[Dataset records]
______________________________

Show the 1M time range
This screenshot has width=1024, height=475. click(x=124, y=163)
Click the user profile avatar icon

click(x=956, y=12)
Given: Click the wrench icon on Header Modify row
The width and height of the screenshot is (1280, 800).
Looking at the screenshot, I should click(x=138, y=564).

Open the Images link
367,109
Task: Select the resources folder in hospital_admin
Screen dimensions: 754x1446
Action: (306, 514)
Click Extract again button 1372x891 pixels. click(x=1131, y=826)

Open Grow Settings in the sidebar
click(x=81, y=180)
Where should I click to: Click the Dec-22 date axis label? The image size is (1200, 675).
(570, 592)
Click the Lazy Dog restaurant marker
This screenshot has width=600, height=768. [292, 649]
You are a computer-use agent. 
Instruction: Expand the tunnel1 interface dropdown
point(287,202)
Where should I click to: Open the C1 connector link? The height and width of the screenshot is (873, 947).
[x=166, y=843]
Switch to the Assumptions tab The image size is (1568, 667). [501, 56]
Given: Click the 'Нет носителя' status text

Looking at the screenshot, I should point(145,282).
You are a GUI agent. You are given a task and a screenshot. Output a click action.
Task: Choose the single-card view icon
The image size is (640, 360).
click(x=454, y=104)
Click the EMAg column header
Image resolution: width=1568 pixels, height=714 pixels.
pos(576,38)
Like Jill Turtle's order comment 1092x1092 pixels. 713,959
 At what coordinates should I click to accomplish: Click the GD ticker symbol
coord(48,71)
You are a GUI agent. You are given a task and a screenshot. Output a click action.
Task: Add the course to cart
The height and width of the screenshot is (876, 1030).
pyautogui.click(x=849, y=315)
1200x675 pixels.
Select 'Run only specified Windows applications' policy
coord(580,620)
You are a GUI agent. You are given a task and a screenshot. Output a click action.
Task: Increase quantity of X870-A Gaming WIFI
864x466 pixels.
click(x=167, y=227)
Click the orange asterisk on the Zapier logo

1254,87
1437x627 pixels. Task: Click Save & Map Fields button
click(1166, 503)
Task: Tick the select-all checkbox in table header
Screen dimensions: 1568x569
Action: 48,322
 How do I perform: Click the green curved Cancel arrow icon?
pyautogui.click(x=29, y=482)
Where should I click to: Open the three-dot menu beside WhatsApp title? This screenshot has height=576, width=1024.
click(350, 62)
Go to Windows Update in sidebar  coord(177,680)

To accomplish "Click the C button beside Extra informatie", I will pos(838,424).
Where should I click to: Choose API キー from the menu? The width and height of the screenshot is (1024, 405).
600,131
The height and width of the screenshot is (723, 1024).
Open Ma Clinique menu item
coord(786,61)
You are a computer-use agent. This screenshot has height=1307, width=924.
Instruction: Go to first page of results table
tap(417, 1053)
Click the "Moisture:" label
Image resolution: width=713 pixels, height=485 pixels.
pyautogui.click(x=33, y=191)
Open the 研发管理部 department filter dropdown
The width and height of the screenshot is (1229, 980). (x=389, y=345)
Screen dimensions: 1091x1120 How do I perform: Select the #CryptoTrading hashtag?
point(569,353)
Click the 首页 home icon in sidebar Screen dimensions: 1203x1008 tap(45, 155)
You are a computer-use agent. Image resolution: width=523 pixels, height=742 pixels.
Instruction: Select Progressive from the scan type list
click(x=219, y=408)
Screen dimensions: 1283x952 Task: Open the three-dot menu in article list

______________________________

Exact reproduction is required: output the lines from the start of the entries above through the line with "Given: Click the wrench".

Task response:
Show the 1M time range
This screenshot has width=1024, height=475. click(x=124, y=163)
Click the user profile avatar icon

click(x=956, y=12)
Given: Click the wrench icon on Header Modify row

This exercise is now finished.